*** Opening of EXERCISE DATA ***
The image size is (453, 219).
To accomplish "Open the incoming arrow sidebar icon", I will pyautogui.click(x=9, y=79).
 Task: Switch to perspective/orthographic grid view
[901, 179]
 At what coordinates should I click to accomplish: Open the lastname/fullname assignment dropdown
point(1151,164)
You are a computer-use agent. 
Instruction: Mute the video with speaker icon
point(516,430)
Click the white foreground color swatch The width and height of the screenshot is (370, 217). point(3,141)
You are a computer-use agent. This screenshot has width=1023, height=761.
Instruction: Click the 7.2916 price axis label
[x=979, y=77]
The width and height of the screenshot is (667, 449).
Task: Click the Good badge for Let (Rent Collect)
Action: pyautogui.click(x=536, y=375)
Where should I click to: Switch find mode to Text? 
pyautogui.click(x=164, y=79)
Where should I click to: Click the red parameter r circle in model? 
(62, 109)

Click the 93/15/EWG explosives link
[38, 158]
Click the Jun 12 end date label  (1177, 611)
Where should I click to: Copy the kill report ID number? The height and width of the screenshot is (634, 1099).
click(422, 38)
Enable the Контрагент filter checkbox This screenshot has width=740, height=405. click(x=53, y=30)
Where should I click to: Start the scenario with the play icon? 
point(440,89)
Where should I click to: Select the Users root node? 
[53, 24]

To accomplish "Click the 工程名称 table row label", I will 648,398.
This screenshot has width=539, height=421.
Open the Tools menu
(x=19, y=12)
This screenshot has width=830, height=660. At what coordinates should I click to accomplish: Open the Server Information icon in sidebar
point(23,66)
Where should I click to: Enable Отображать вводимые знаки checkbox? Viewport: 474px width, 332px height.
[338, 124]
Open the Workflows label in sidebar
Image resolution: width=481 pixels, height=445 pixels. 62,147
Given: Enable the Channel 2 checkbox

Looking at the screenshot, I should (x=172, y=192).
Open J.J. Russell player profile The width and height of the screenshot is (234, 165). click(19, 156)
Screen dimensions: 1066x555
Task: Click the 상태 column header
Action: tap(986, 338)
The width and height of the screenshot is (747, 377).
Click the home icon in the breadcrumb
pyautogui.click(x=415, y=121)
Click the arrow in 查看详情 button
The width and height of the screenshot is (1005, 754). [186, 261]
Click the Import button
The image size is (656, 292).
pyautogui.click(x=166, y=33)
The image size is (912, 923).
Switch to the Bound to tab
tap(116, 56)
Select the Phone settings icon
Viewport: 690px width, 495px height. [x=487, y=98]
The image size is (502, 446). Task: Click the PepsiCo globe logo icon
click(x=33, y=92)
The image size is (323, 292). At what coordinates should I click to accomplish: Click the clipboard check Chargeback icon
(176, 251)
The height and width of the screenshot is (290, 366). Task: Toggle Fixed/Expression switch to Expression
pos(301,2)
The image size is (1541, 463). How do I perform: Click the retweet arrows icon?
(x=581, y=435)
*** Close of EXERCISE DATA ***
→ REQUIRED ACTION: From the material above, set down exactly the lines starting at the one with "Open the Tools menu" and ending at the one with "The width and height of the screenshot is (747, 377).", end lines included.

→ WRITTEN SOLUTION:
Open the Tools menu
(x=19, y=12)
This screenshot has width=830, height=660. At what coordinates should I click to accomplish: Open the Server Information icon in sidebar
point(23,66)
Where should I click to: Enable Отображать вводимые знаки checkbox? Viewport: 474px width, 332px height.
[338, 124]
Open the Workflows label in sidebar
Image resolution: width=481 pixels, height=445 pixels. 62,147
Given: Enable the Channel 2 checkbox

Looking at the screenshot, I should (x=172, y=192).
Open J.J. Russell player profile The width and height of the screenshot is (234, 165). click(19, 156)
Screen dimensions: 1066x555
Task: Click the 상태 column header
Action: tap(986, 338)
The width and height of the screenshot is (747, 377).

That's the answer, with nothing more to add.